-------- Records for the exercise --------

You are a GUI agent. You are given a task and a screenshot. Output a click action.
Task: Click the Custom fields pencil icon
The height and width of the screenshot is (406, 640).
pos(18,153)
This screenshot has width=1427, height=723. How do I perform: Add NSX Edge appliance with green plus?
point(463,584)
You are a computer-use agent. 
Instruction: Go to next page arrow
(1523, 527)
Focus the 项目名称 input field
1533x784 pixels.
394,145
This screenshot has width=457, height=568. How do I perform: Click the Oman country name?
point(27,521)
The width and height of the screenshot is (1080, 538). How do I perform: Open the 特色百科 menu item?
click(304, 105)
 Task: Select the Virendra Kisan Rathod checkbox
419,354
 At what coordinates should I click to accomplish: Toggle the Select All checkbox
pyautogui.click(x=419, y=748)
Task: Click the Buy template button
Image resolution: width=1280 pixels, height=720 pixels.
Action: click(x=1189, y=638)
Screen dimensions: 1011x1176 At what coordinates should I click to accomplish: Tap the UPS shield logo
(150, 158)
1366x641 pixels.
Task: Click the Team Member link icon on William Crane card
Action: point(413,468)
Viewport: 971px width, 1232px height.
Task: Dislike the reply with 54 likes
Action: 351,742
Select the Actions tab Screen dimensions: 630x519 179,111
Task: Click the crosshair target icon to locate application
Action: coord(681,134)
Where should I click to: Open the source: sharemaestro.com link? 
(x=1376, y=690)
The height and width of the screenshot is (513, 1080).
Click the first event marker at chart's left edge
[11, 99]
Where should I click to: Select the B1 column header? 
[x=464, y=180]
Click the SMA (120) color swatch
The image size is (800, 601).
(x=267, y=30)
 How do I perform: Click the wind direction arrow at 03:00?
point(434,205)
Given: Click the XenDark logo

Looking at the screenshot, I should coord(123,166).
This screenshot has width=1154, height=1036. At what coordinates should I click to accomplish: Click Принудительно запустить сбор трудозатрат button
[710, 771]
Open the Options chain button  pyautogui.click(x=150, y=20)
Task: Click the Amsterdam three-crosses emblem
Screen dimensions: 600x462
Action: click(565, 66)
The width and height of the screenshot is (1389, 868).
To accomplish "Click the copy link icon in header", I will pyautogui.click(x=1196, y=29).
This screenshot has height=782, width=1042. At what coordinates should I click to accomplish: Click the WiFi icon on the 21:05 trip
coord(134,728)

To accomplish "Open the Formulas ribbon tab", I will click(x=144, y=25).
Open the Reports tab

--------

Task brief:
The answer is the lines above between the line holding "This screenshot has width=457, height=568." and the line holding "Task: Click the Amsterdam", inclusive, each written out exactly, and no others.

Output for this exercise:
This screenshot has width=457, height=568. How do I perform: Click the Oman country name?
point(27,521)
The width and height of the screenshot is (1080, 538). How do I perform: Open the 特色百科 menu item?
click(304, 105)
 Task: Select the Virendra Kisan Rathod checkbox
419,354
 At what coordinates should I click to accomplish: Toggle the Select All checkbox
pyautogui.click(x=419, y=748)
Task: Click the Buy template button
Image resolution: width=1280 pixels, height=720 pixels.
Action: click(x=1189, y=638)
Screen dimensions: 1011x1176 At what coordinates should I click to accomplish: Tap the UPS shield logo
(150, 158)
1366x641 pixels.
Task: Click the Team Member link icon on William Crane card
Action: point(413,468)
Viewport: 971px width, 1232px height.
Task: Dislike the reply with 54 likes
Action: 351,742
Select the Actions tab Screen dimensions: 630x519 179,111
Task: Click the crosshair target icon to locate application
Action: coord(681,134)
Where should I click to: Open the source: sharemaestro.com link? 
(x=1376, y=690)
The height and width of the screenshot is (513, 1080).
Click the first event marker at chart's left edge
[11, 99]
Where should I click to: Select the B1 column header? 
[x=464, y=180]
Click the SMA (120) color swatch
The image size is (800, 601).
(x=267, y=30)
 How do I perform: Click the wind direction arrow at 03:00?
point(434,205)
Given: Click the XenDark logo

Looking at the screenshot, I should coord(123,166).
This screenshot has width=1154, height=1036. At what coordinates should I click to accomplish: Click Принудительно запустить сбор трудозатрат button
[710, 771]
Open the Options chain button  pyautogui.click(x=150, y=20)
Task: Click the Amsterdam three-crosses emblem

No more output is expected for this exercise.